**Document extract**
──────────────────────────────
Re: [PATCH 5/5] cgroup: introduce cgroup namespaces

From: Aditya Kali
Date: Mon Jul 21 2014 - 18:11:52 EST

Next message: Andy Lutomirski: "Re: [PATCH] x86, TSC: Add a software TSC offset"
Previous message: Thomas Gleixner: "Re: [PATCH] x86, TSC: Add a software TSC offset"
In reply to: Andy Lutomirski: "Re: [PATCH 5/5] cgroup: introduce cgroup namespaces"
Next in thread: Andy Lutomirski: "Re: [PATCH 5/5] cgroup: introduce cgroup namespaces"
Messages sorted by: [ date ] [ thread ] [ subject ] [ author ]

On Fri, Jul 18, 2014 at 11:57 AM, Andy Lutomirski <luto@xxxxxxxxxxxxxx> wrote:
> On Fri, Jul 18, 2014 at 11:51 AM, Aditya Kali <adityakali@xxxxxxxxxx> wrote:
>> On Fri, Jul 18, 2014 at 9:51 AM, Andy Lutomirski <luto@xxxxxxxxxxxxxx> wrote:
>>> On Jul 17, 2014 1:56 PM, "Aditya Kali" <adityakali@xxxxxxxxxx> wrote:
>>>>
>>>> On Thu, Jul 17, 2014 at 12:57 PM, Andy Lutomirski <luto@xxxxxxxxxxxxxx> wrote:
>>>> > What happens if someone moves a task in a cgroup namespace outside of
>>>> > the namespace root cgroup?
──────────────────────────────
**Task brief**
Duplicate the entire cgroup namespaces mailing-list reply verbatim, with nothing omitted or changed. The items that come next have no connection to the cgroup namespaces reply.
──────────────────────────────
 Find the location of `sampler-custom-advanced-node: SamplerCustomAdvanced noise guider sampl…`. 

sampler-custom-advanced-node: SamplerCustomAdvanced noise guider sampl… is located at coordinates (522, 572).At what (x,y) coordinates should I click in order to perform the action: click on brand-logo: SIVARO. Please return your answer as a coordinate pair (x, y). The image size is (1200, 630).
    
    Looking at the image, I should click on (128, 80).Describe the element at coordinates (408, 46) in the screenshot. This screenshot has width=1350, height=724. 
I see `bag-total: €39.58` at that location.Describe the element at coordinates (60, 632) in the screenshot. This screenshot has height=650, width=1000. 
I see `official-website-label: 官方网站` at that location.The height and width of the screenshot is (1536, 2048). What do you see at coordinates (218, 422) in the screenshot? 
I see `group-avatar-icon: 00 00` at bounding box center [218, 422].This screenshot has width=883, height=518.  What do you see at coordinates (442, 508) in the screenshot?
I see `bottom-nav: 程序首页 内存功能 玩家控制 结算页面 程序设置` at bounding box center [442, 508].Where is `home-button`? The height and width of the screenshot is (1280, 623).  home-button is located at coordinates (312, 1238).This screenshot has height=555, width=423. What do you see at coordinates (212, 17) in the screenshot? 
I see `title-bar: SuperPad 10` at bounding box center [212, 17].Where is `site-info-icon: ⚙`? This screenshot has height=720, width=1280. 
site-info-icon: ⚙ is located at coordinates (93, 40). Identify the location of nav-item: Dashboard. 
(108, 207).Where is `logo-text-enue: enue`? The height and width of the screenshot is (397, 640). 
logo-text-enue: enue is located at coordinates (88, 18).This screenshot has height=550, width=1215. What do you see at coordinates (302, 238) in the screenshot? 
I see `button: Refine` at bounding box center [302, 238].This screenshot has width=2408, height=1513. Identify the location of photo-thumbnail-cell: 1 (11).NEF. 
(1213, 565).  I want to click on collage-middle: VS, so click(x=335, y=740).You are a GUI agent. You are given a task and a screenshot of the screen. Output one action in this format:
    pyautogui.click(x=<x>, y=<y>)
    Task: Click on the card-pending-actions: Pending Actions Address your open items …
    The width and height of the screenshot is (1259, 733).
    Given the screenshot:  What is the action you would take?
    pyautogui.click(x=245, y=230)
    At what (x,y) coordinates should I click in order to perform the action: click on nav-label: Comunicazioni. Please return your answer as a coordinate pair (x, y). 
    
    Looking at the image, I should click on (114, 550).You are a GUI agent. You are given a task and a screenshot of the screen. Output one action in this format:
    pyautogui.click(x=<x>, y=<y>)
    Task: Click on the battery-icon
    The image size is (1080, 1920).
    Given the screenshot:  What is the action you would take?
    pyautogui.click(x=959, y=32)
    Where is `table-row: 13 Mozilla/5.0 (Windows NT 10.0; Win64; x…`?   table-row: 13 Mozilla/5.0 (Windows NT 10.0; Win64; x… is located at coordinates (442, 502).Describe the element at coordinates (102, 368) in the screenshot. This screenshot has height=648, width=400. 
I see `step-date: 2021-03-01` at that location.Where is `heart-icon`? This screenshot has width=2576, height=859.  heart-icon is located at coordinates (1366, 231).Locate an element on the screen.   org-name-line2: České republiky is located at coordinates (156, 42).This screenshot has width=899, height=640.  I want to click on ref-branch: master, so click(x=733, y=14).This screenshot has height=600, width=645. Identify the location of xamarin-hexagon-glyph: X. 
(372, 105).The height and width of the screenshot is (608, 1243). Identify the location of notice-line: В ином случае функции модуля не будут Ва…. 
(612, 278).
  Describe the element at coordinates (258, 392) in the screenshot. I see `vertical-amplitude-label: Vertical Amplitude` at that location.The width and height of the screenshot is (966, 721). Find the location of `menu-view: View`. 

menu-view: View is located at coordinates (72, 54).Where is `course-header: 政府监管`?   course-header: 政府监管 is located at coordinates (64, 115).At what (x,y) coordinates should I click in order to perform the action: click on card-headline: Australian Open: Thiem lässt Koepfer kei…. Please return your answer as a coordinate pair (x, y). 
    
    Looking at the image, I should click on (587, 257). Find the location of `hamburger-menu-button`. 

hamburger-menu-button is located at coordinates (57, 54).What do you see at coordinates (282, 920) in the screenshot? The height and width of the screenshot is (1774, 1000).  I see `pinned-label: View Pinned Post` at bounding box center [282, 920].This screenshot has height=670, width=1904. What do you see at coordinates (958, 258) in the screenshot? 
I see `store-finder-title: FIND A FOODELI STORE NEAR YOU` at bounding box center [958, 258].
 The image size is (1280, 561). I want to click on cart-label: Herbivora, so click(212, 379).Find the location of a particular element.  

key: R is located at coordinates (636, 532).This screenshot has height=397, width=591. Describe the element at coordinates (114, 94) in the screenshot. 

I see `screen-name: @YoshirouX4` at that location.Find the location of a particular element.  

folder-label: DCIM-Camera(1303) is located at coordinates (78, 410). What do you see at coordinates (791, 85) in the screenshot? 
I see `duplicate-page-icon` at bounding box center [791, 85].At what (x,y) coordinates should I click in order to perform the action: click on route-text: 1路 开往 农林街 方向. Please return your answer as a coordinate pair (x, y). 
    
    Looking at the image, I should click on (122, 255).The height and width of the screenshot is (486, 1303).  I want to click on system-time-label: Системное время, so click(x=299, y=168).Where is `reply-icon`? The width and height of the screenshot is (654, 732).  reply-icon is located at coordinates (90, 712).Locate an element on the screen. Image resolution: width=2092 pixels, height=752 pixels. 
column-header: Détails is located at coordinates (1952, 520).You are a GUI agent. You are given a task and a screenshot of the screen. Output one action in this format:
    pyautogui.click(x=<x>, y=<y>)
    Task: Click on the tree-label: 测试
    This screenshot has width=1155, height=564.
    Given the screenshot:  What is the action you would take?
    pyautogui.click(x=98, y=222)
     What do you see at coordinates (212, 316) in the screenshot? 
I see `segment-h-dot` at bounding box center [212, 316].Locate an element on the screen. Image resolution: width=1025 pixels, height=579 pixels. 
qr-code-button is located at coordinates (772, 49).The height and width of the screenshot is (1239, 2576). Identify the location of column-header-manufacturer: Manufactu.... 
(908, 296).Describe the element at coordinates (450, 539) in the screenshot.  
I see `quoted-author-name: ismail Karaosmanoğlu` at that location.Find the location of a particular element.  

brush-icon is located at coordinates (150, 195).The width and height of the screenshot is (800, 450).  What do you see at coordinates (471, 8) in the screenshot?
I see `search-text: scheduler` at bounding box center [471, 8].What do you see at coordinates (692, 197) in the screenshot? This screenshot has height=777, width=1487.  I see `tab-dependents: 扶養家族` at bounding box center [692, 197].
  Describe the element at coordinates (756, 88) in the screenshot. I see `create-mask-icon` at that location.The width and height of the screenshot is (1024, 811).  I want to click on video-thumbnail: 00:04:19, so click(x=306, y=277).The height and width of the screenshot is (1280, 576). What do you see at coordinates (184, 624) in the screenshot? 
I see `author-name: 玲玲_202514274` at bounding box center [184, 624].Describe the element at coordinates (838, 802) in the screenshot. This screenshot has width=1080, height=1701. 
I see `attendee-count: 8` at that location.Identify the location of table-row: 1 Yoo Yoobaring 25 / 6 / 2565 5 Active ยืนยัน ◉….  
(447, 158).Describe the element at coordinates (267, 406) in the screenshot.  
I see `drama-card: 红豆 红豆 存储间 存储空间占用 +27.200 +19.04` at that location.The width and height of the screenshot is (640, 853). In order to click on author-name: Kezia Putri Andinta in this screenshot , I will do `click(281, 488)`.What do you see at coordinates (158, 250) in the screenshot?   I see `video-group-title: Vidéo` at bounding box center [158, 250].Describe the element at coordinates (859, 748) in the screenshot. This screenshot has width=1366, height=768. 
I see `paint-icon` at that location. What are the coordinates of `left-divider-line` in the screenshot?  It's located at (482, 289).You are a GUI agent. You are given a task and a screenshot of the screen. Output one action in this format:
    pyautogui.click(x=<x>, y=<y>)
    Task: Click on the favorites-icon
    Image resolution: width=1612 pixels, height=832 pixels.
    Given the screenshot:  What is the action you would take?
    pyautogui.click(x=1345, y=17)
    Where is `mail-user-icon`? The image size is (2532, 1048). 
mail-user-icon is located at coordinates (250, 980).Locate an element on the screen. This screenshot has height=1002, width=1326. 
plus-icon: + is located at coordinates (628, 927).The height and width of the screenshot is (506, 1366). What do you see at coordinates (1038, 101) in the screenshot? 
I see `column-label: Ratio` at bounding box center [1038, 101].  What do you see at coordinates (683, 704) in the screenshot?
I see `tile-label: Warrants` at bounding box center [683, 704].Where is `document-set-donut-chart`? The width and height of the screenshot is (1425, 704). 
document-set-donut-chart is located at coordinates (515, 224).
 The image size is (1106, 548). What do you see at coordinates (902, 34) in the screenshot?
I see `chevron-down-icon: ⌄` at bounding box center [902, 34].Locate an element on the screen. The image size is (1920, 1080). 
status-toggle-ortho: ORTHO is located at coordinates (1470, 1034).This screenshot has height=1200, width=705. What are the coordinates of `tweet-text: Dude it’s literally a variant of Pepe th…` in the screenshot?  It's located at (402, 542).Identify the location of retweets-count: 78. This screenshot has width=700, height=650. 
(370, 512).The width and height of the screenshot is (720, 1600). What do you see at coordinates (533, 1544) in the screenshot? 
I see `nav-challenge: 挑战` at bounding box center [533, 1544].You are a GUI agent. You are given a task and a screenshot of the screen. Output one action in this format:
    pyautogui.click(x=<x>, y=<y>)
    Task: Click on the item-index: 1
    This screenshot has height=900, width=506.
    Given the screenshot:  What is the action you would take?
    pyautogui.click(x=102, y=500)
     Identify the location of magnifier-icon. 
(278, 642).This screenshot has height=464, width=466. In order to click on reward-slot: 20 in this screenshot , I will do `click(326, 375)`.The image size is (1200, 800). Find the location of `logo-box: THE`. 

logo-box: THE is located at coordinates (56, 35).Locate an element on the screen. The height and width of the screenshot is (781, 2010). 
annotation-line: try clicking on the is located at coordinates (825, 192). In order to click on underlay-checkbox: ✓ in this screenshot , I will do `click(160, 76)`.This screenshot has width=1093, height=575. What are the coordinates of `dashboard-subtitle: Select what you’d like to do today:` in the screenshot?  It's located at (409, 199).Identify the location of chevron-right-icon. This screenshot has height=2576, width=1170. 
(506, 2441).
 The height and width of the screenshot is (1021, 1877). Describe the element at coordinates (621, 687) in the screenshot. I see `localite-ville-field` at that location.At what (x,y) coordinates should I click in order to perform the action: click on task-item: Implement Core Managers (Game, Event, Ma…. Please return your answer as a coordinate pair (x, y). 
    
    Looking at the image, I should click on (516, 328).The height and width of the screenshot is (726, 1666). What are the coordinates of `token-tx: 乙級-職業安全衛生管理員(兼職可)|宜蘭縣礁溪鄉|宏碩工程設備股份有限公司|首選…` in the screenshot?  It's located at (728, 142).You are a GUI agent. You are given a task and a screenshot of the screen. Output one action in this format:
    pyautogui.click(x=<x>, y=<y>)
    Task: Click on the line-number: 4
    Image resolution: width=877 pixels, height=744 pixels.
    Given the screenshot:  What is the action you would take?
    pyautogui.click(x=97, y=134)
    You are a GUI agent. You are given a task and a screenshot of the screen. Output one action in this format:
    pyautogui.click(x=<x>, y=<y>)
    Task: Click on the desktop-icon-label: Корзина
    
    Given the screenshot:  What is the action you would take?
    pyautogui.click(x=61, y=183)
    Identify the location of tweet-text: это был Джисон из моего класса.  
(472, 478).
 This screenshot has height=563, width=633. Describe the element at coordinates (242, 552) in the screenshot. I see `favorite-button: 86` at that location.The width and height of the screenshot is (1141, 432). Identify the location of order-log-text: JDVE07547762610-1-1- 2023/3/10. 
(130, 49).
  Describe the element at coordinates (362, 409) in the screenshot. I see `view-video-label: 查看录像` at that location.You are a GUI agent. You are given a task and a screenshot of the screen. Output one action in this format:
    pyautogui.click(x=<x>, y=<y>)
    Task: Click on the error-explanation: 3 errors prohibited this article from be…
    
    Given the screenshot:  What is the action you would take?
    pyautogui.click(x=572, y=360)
──────────────────────────────
**Answer below**
Re: [PATCH 5/5] cgroup: introduce cgroup namespaces

From: Aditya Kali
Date: Mon Jul 21 2014 - 18:11:52 EST

Next message: Andy Lutomirski: "Re: [PATCH] x86, TSC: Add a software TSC offset"
Previous message: Thomas Gleixner: "Re: [PATCH] x86, TSC: Add a software TSC offset"
In reply to: Andy Lutomirski: "Re: [PATCH 5/5] cgroup: introduce cgroup namespaces"
Next in thread: Andy Lutomirski: "Re: [PATCH 5/5] cgroup: introduce cgroup namespaces"
Messages sorted by: [ date ] [ thread ] [ subject ] [ author ]

On Fri, Jul 18, 2014 at 11:57 AM, Andy Lutomirski <luto@xxxxxxxxxxxxxx> wrote:
> On Fri, Jul 18, 2014 at 11:51 AM, Aditya Kali <adityakali@xxxxxxxxxx> wrote:
>> On Fri, Jul 18, 2014 at 9:51 AM, Andy Lutomirski <luto@xxxxxxxxxxxxxx> wrote:
>>> On Jul 17, 2014 1:56 PM, "Aditya Kali" <adityakali@xxxxxxxxxx> wrote:
>>>>
>>>> On Thu, Jul 17, 2014 at 12:57 PM, Andy Lutomirski <luto@xxxxxxxxxxxxxx> wrote:
>>>> > What happens if someone moves a task in a cgroup namespace outside of
>>>> > the namespace root cgroup?